▶ **INPUT MATERIAL**:
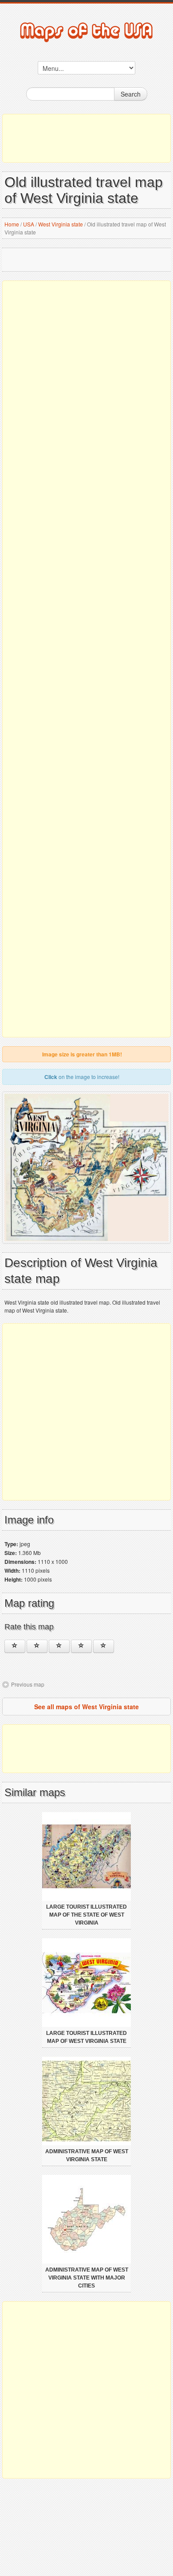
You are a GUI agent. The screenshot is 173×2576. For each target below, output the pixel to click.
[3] (59, 1646)
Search (131, 94)
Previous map (27, 1684)
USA (28, 224)
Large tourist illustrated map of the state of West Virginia (86, 1915)
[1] (14, 1646)
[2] (37, 1646)
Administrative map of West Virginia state (86, 2155)
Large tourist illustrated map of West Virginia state (86, 2037)
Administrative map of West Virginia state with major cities (86, 2278)
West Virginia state (60, 224)
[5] (103, 1646)
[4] (81, 1646)
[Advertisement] (86, 138)
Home (11, 224)
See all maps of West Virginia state (86, 1706)
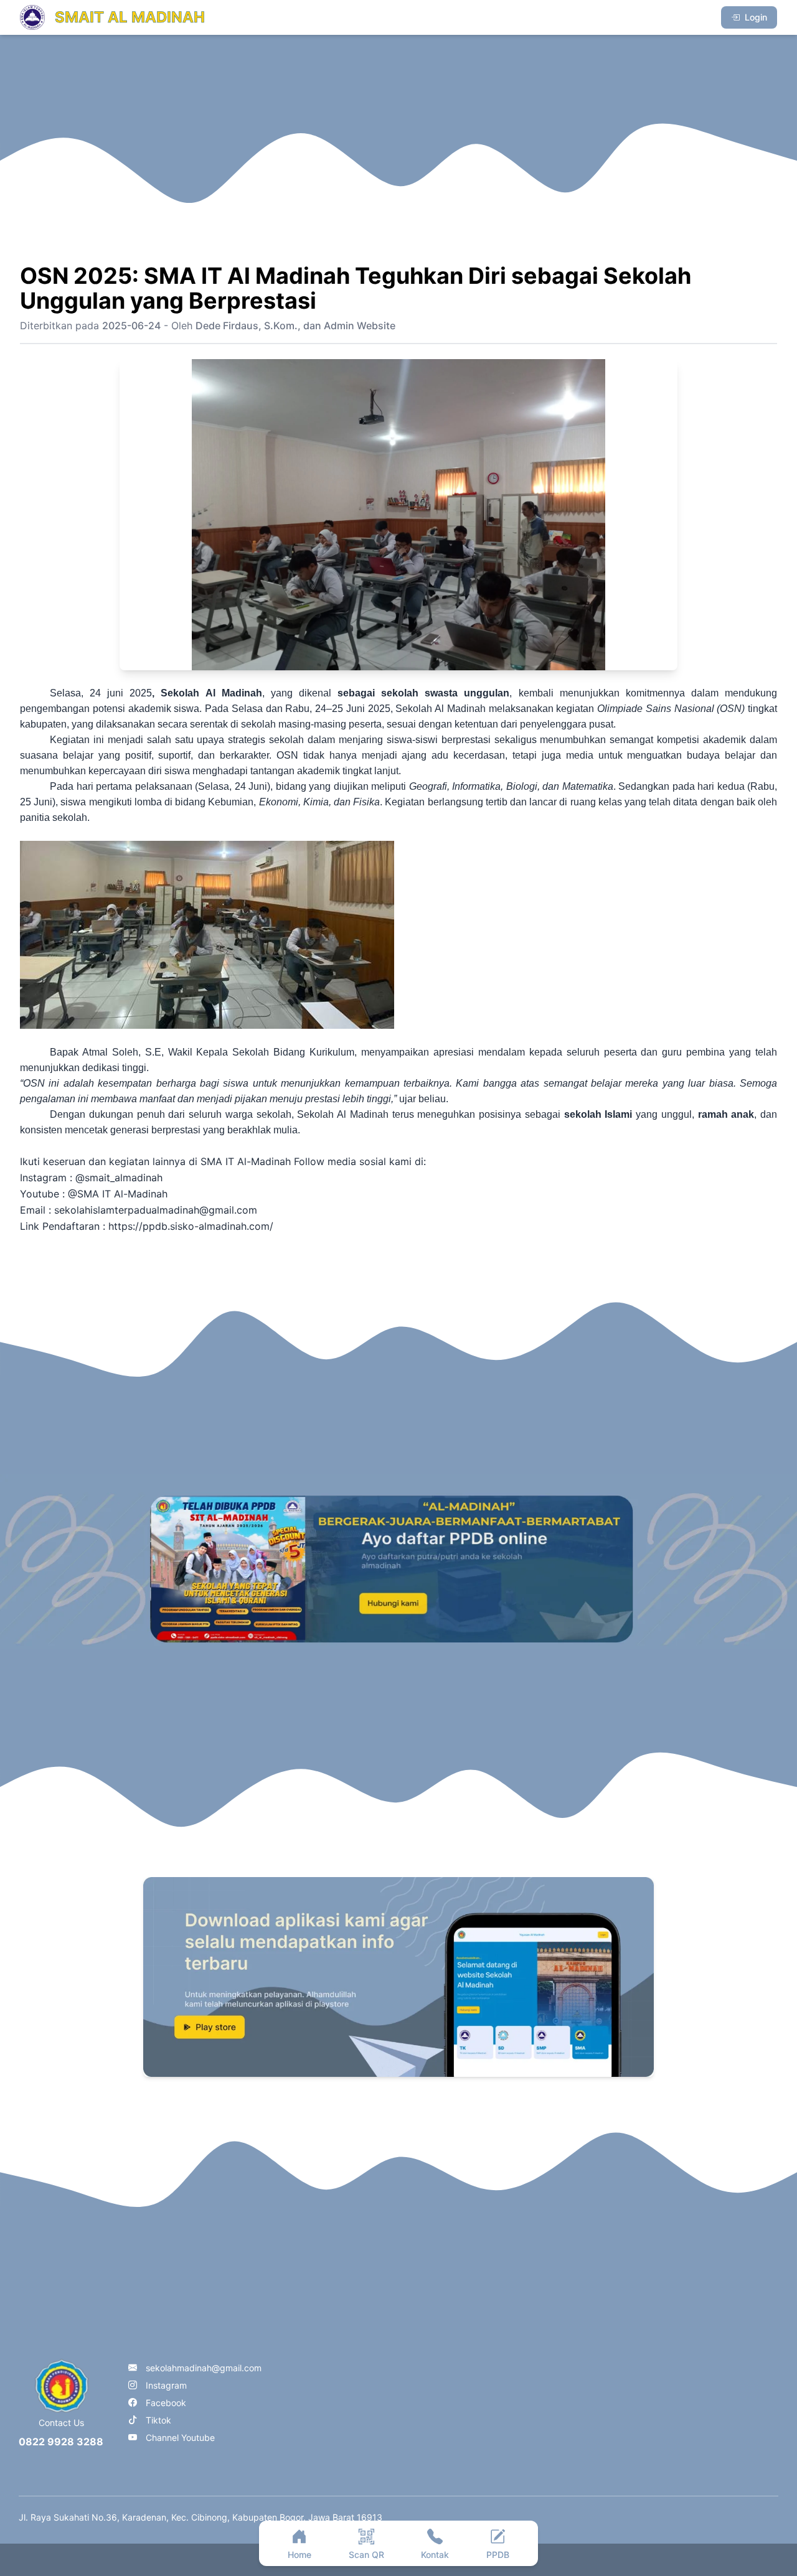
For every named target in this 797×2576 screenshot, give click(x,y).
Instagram (166, 2385)
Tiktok (158, 2420)
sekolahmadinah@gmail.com (204, 2368)
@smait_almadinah (117, 1177)
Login (756, 17)
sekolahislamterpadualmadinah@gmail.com (155, 1210)
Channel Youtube (180, 2437)
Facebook (166, 2402)
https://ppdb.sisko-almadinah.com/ (190, 1226)
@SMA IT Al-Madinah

▶ **WHAT YOU WILL DO**:
Please write every line above out exactly as given, except for any pictures.

▶ **THE COMPLETED TASK**:
You are a GUI agent. The screenshot is 173×2576. For each target below, output the pixel to click.
[3] (59, 1646)
Search (131, 94)
Previous map (27, 1684)
USA (28, 224)
Large tourist illustrated map of the state of West Virginia (86, 1915)
[1] (14, 1646)
[2] (37, 1646)
Administrative map of West Virginia state (86, 2155)
Large tourist illustrated map of West Virginia state (86, 2037)
Administrative map of West Virginia state with major cities (86, 2278)
West Virginia state (60, 224)
[5] (103, 1646)
[4] (81, 1646)
[Advertisement] (86, 138)
Home (11, 224)
See all maps of West Virginia state (86, 1706)
For every named target in this 797×2576 screenshot, give click(x,y).
Instagram (166, 2385)
Tiktok (158, 2420)
sekolahmadinah@gmail.com (204, 2368)
@smait_almadinah (117, 1177)
Login (756, 17)
sekolahislamterpadualmadinah@gmail.com (155, 1210)
Channel Youtube (180, 2437)
Facebook (166, 2402)
https://ppdb.sisko-almadinah.com/ (190, 1226)
@SMA IT Al-Madinah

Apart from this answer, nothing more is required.